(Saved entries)
..........

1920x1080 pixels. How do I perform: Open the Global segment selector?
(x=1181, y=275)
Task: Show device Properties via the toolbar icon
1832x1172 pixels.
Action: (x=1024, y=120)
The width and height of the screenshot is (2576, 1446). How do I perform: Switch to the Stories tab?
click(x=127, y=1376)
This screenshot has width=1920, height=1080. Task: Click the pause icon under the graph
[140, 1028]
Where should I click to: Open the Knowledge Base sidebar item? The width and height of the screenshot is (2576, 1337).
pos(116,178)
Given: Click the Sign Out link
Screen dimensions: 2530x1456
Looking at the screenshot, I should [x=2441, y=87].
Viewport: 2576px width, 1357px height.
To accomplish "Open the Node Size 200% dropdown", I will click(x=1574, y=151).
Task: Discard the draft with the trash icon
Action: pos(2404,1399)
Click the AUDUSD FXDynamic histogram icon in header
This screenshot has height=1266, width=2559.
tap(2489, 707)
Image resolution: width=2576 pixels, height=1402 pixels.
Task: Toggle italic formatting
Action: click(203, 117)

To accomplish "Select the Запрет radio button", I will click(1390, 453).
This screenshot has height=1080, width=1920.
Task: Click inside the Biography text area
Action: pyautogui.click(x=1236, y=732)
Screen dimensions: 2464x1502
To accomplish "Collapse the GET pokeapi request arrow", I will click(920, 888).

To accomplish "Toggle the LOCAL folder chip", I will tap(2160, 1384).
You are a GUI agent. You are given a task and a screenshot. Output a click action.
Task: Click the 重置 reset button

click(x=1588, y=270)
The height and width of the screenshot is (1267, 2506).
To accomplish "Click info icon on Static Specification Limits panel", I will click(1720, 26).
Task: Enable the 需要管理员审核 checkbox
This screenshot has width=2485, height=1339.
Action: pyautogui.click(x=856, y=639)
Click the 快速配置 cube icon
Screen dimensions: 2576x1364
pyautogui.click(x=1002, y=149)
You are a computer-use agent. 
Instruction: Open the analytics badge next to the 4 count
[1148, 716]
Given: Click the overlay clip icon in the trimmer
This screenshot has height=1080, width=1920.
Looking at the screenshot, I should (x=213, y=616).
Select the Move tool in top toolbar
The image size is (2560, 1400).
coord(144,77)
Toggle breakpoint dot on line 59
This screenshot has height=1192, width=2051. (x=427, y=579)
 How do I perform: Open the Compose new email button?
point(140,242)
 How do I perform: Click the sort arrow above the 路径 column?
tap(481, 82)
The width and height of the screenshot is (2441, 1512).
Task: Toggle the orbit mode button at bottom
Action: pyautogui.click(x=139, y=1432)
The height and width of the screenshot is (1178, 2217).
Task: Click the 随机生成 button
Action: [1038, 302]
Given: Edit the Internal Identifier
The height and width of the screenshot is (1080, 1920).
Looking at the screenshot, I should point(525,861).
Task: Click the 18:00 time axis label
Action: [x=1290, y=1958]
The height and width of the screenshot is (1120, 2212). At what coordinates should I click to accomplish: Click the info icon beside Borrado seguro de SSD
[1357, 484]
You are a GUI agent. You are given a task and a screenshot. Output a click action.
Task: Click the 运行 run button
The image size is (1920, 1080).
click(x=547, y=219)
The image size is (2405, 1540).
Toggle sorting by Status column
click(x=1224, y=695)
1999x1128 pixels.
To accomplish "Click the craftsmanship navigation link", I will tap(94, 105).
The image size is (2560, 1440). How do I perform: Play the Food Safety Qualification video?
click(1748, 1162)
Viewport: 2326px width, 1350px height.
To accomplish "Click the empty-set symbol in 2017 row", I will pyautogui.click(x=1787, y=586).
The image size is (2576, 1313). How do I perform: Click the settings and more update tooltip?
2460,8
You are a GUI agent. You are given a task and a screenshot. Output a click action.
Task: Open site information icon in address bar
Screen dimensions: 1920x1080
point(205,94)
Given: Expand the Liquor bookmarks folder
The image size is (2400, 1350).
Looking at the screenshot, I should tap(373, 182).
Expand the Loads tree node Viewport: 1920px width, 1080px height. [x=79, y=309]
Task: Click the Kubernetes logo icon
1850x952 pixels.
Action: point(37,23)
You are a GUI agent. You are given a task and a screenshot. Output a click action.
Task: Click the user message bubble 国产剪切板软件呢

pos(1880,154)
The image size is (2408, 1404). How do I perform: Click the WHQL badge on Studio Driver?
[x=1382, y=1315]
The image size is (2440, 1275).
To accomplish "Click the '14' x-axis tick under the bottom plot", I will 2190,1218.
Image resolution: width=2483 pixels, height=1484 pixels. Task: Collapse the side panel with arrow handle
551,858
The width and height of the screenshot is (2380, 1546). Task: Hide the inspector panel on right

..........

**Exercise requirements**
Reproduce the lines of the entries above from the one with "The height and width of the screenshot is (1080, 1920)." to the one with "Viewport: 2326px width, 1350px height.", both included, exactly and without any other line.

**Response to the task**
The height and width of the screenshot is (1080, 1920).
Looking at the screenshot, I should point(525,861).
Task: Click the 18:00 time axis label
Action: [x=1290, y=1958]
The height and width of the screenshot is (1120, 2212). At what coordinates should I click to accomplish: Click the info icon beside Borrado seguro de SSD
[1357, 484]
You are a GUI agent. You are given a task and a screenshot. Output a click action.
Task: Click the 运行 run button
The image size is (1920, 1080).
click(x=547, y=219)
The image size is (2405, 1540).
Toggle sorting by Status column
click(x=1224, y=695)
1999x1128 pixels.
To accomplish "Click the craftsmanship navigation link", I will tap(94, 105).
The image size is (2560, 1440). How do I perform: Play the Food Safety Qualification video?
click(1748, 1162)
Viewport: 2326px width, 1350px height.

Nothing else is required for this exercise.